Decentralisation was a political stroke. It had operated on a much smaller scale but very successfully in the previous ten to 15 year period and was partly initiated when Labour and Fianna Fáil were in Government together. It was a slow and rather expensive process but at that time offering local temporary vacancies in places like Donegal, Sligo and even in Wexford was an enormous economic boost to those areas because the unemployment rate in some areas was well over 20%. It was a tremendous economic fit as well as being innovative.

The problem with the McCreevy report, which the Government must revisit and it is not just a decision for the Civil Service, is that it was a political stroke. Everything was to decentralise all over the place and the consequences of it were that it is incoherent and very destructive, as the OECD report points out, to the collective corporate memory in various Departments. It has resulted in a 90% turnover in some sections. Had the Civil Service been involved in the management of a more modest programme of decentralisation from the beginning, it is quite possible that much more progress would have been made by now, at far less cost than the political stroke undertaken by the former Minister, Mr. McCreevy. Civil servants will be aware that people are being decentralised under what is known as the "hot bedding" system. They are going to various locations to work for two or three days. People are hiring apartments and some use them for the first two or three days of the week and then go back to Dublin or wherever while others take over the flat. It is incredibly costly and certainly not constructive in terms of people's job satisfaction. The Labour Party has said that this needs to be re-audited and reconsidered and an agreed framework arrived at which is not destructive of the Departments and services involved.
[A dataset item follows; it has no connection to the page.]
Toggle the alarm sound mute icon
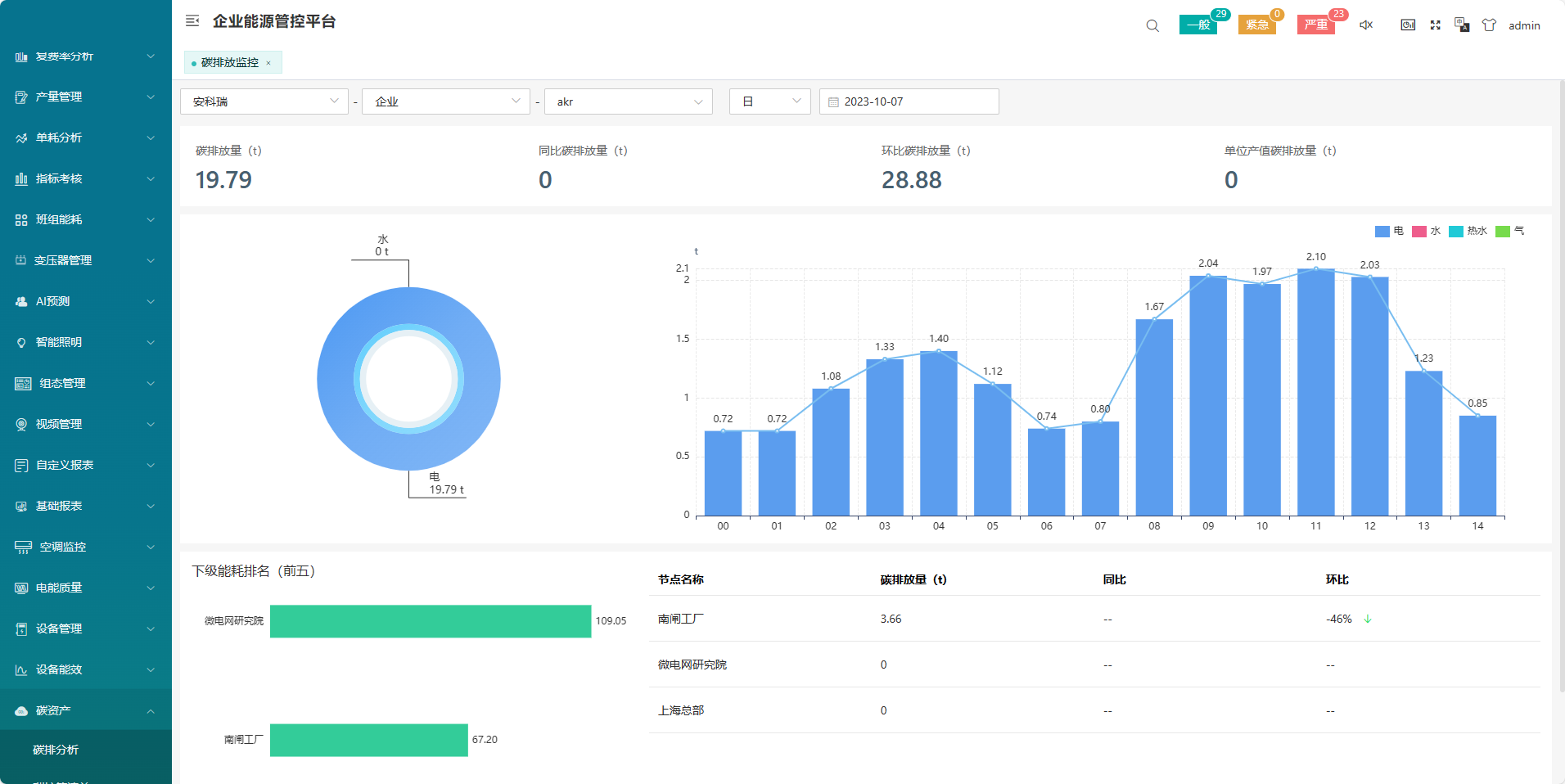The height and width of the screenshot is (784, 1565). click(x=1366, y=25)
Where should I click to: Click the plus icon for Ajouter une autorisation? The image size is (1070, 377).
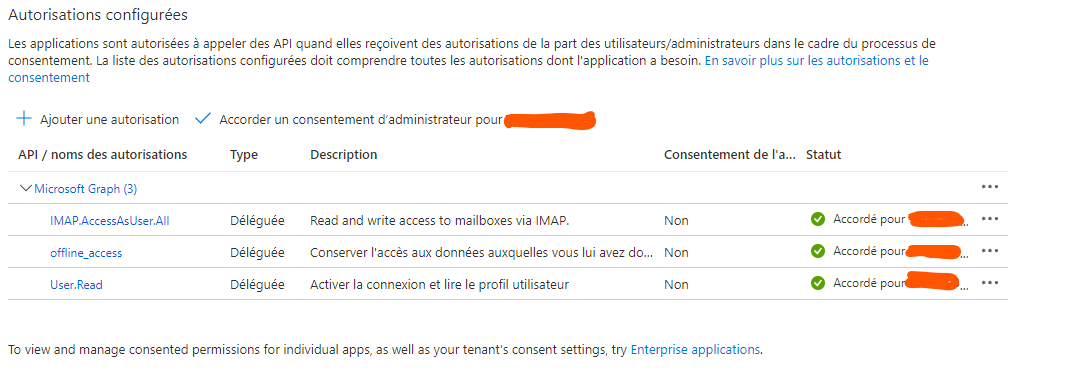(24, 119)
I welcome, too, in this report the proposal by the OECD that the charges introduced by Fianna Fáil for applications under the Freedom of Information Act be scrapped. The sole purpose of those charges was to limit applications for information to which the public and the media should be entitled. They should be in a position to analyse what has gone on in terms of Government performance. The suggestion in the report of greater staff mobility and integration between State agencies, local authorities and the public service would be welcomed in principle, I believe, by the majority of public servants, not least some of those interested in decentralisation — or not, as is the case with more than half of them. However, it will be extraordinarily challenging to deliver that type of change, particularly now when finances are tighter. How does someone who has worked in FÁS, for example, for 20 or 30 years transfer to the general public service system and vice versa? I do not know whether consideration has been given to that.

There is also a suggestion about a two-tiered structure of public service — introducing a type of upper management tier that presumably will have its own pay structure — which needs to be watched very carefully. We have seen an extraordinary gulf arising between the pay of the highest and lowest grades in the public service in recent years, including the pension entitlements of the top bosses, which are estimated to be between 10% and 30% of their salary value.

We have had a unified public service in Ireland since the foundation of the State, one that has largely been free of corruption and unified in purpose. If we are to introduce a segregated two-tier system of the generals on the top on super-pay pensions and conditions, with the ordinary foot soldiers at the bottom, on or close to minimum wages, that will have massive implications for the public service. It may be attractive in the short term from a cost-cutting viewpoint, but as with the Garda structure, because this is such a small country there is value in a unified service to which the people working in it owe a duty of loyalty to the citizens and institutions of the State, as opposed to one in which the lower ranks in particular, perceiving themselves to be abused, are dissociated from such a commitment.